ABOUT THIS TASK:
Output each record below exactly. No images go in the copy.

EXTRACTED INFORMATION:
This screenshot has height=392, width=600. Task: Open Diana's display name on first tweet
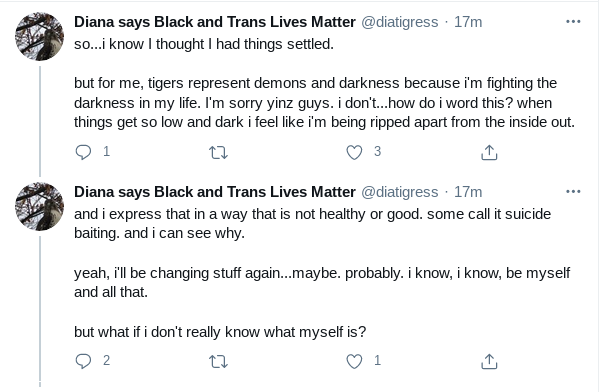click(x=215, y=22)
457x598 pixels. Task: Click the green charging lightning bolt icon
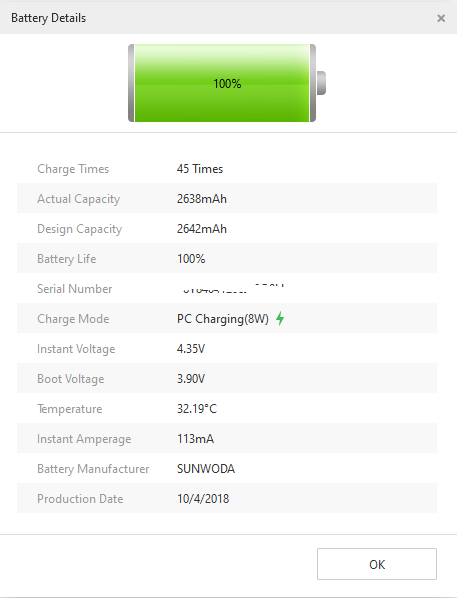coord(280,318)
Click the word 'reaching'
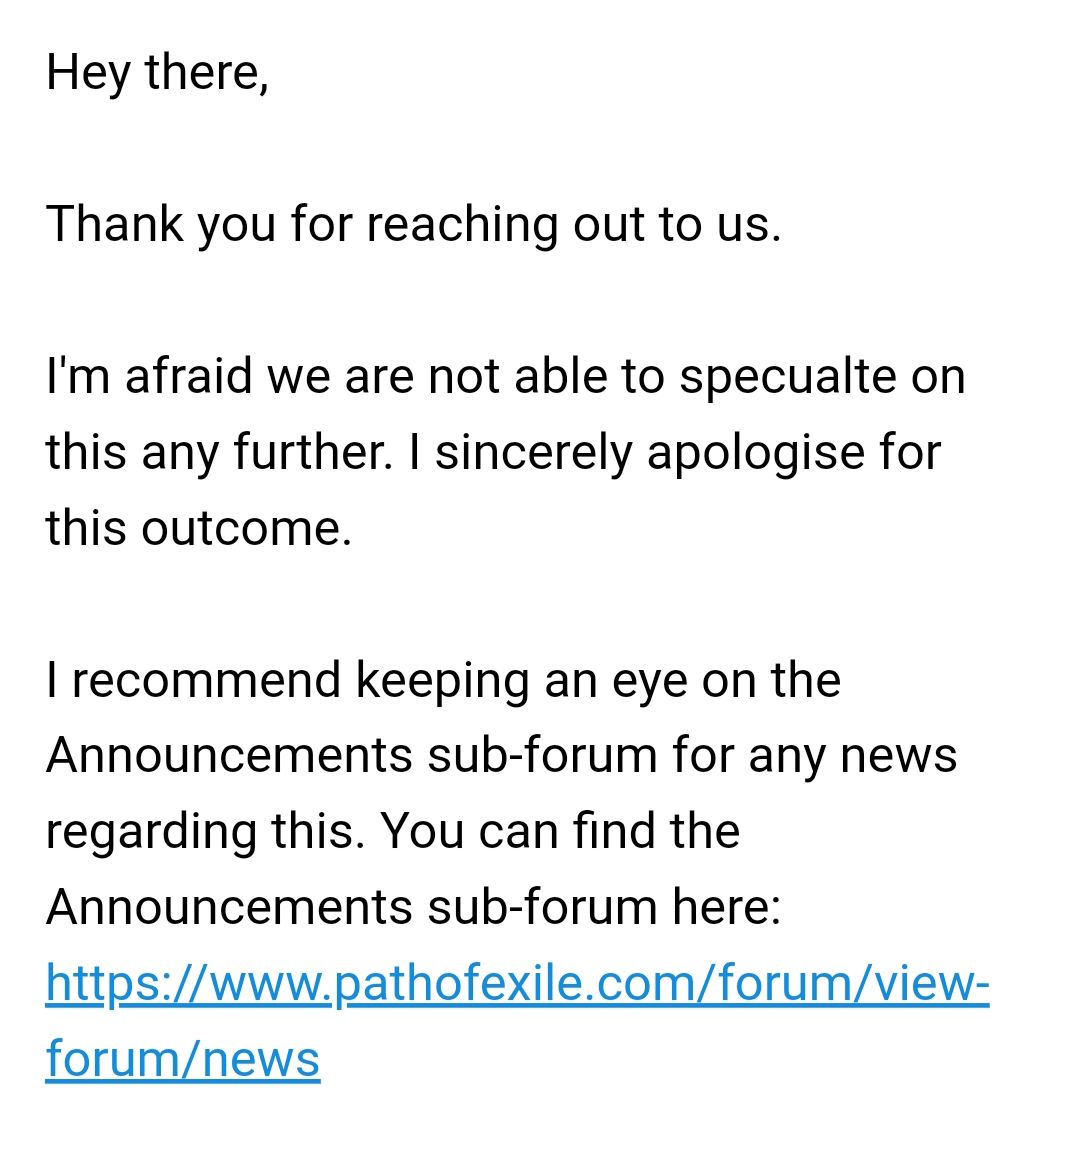The image size is (1080, 1162). click(x=463, y=225)
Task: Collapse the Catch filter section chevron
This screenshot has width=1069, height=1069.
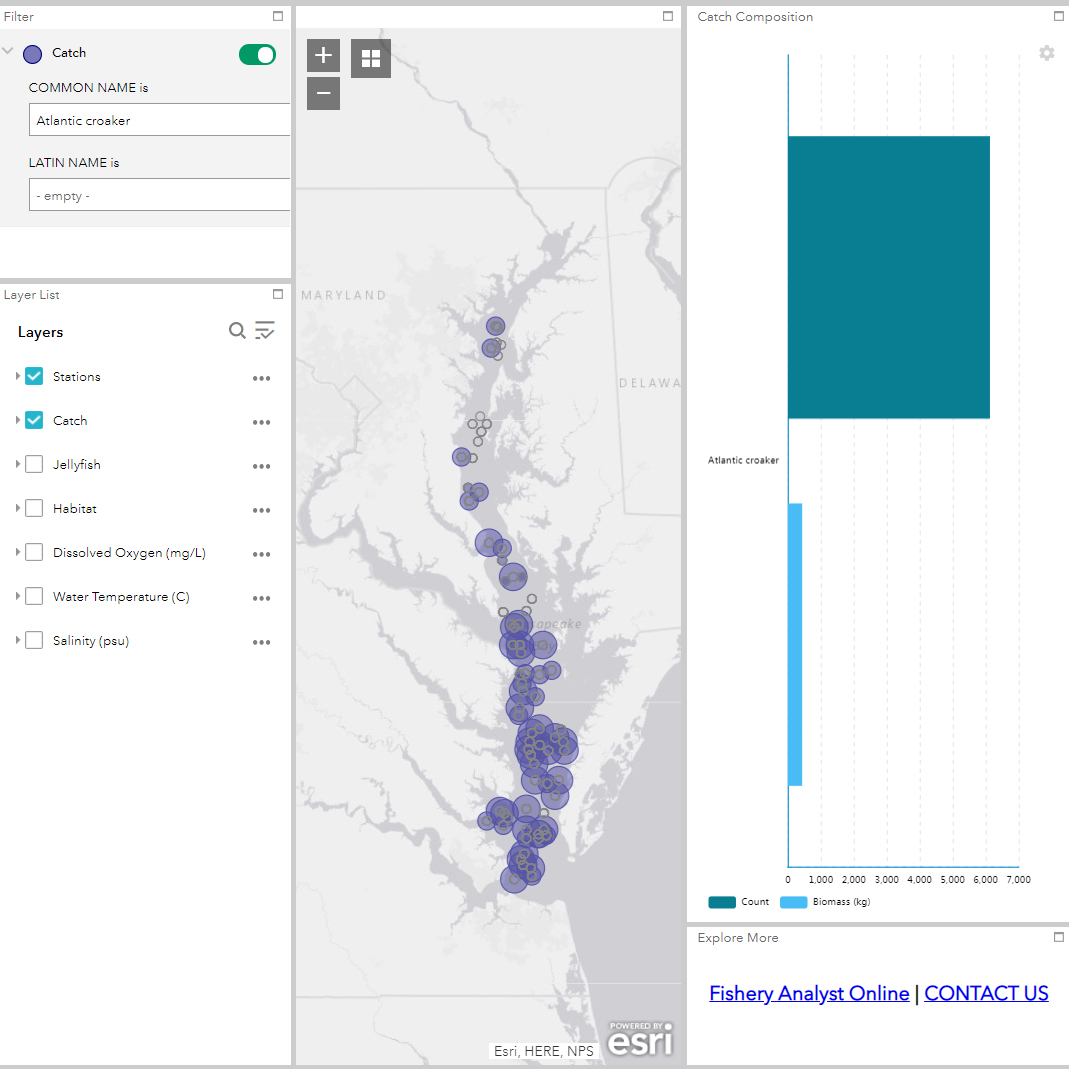Action: pyautogui.click(x=9, y=52)
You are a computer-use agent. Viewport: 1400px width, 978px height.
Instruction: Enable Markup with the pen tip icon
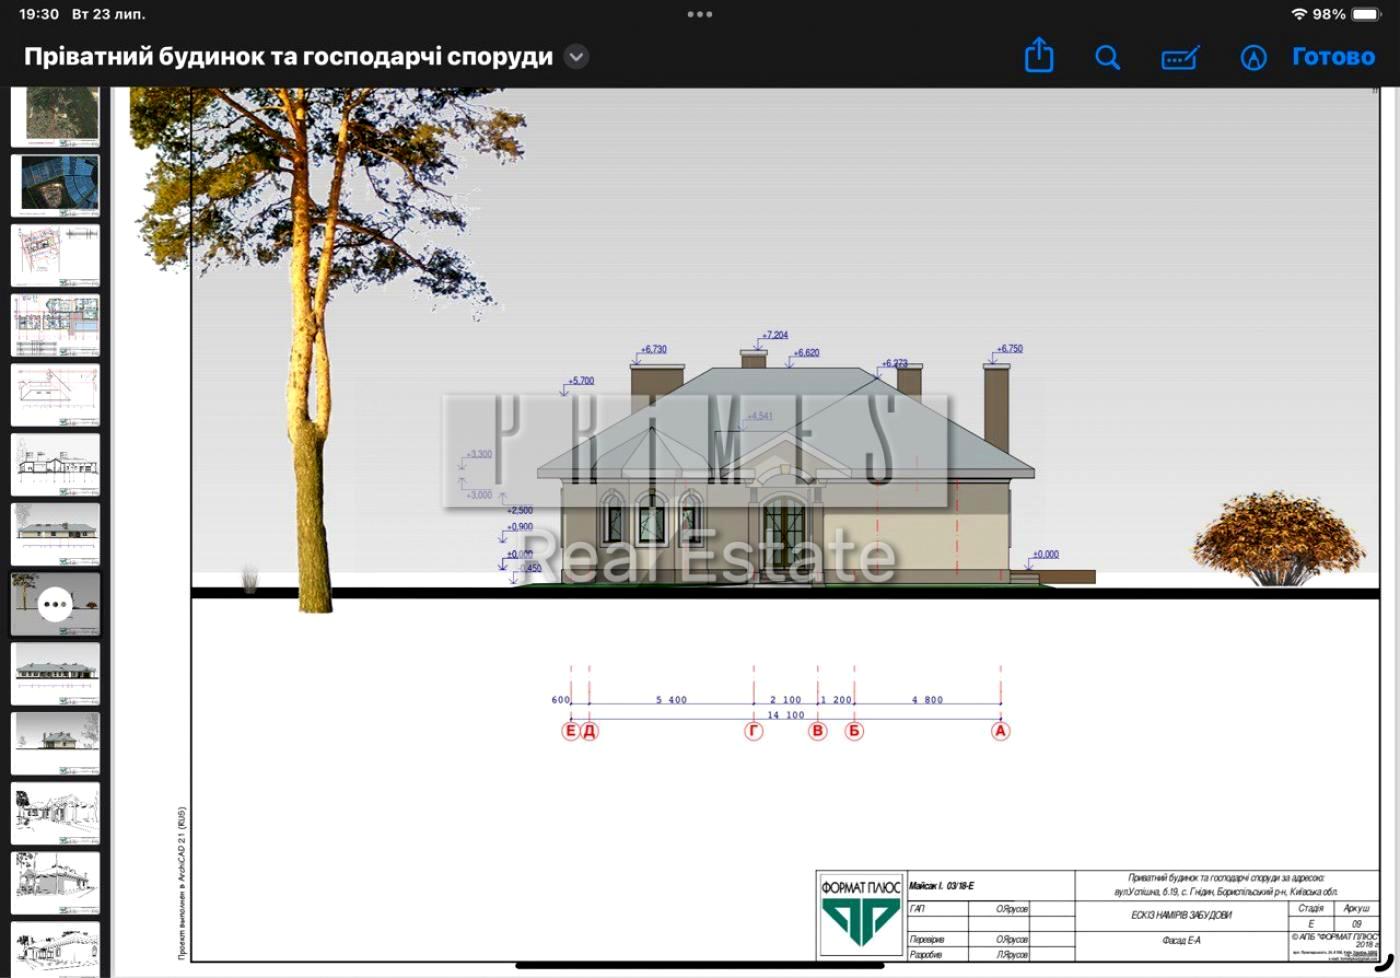tap(1253, 57)
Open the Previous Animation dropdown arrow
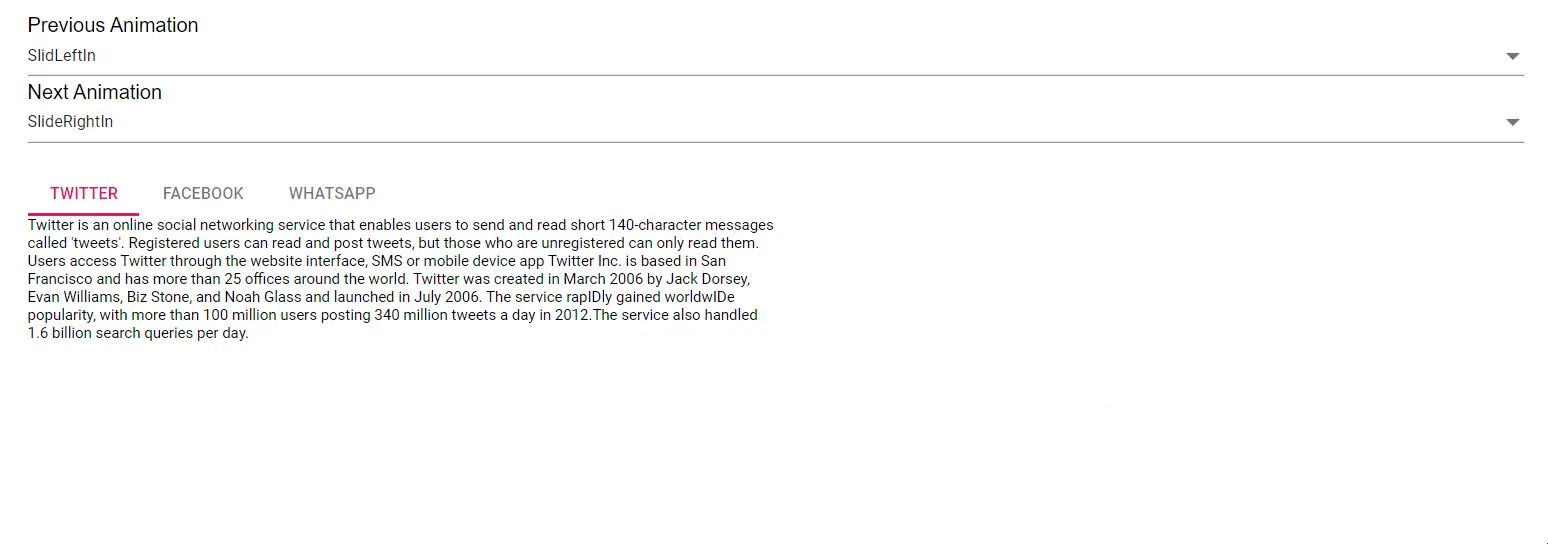1548x544 pixels. click(1512, 56)
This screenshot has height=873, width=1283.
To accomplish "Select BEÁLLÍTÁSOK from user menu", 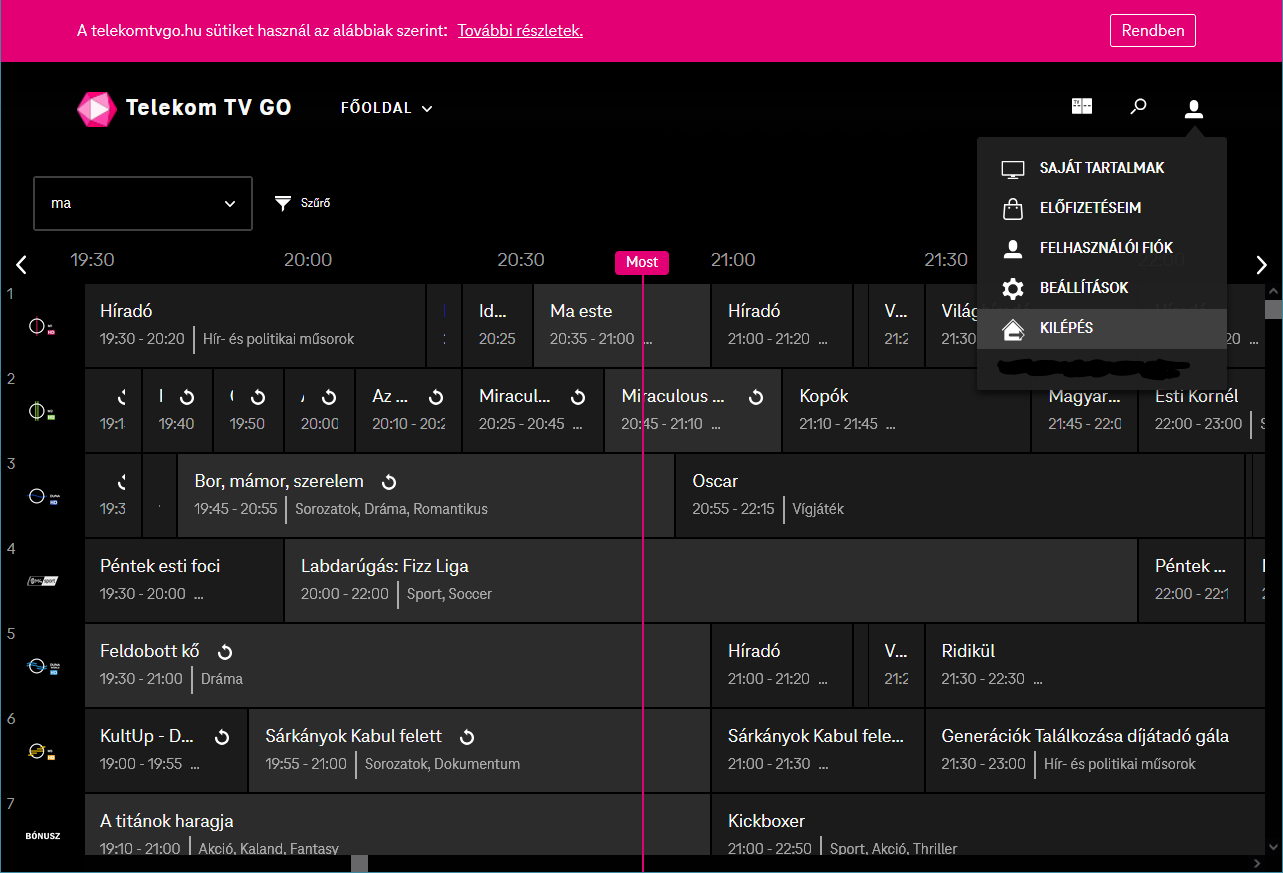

RESULT FOR THIS TASK:
This screenshot has height=392, width=600. Task: Open Diana's display name on first tweet
click(x=215, y=22)
457x598 pixels. Task: Click the green charging lightning bolt icon
coord(280,318)
Click the word 'reaching'
The image size is (1080, 1162). click(x=463, y=225)
Task: Collapse the Catch filter section chevron
This screenshot has width=1069, height=1069.
Action: pyautogui.click(x=9, y=52)
You are a computer-use agent. Viewport: 1400px width, 978px height.
Instruction: Enable Markup with the pen tip icon
tap(1253, 57)
Open the Previous Animation dropdown arrow
1548x544 pixels. click(1512, 56)
This screenshot has height=873, width=1283.
To accomplish "Select BEÁLLÍTÁSOK from user menu", 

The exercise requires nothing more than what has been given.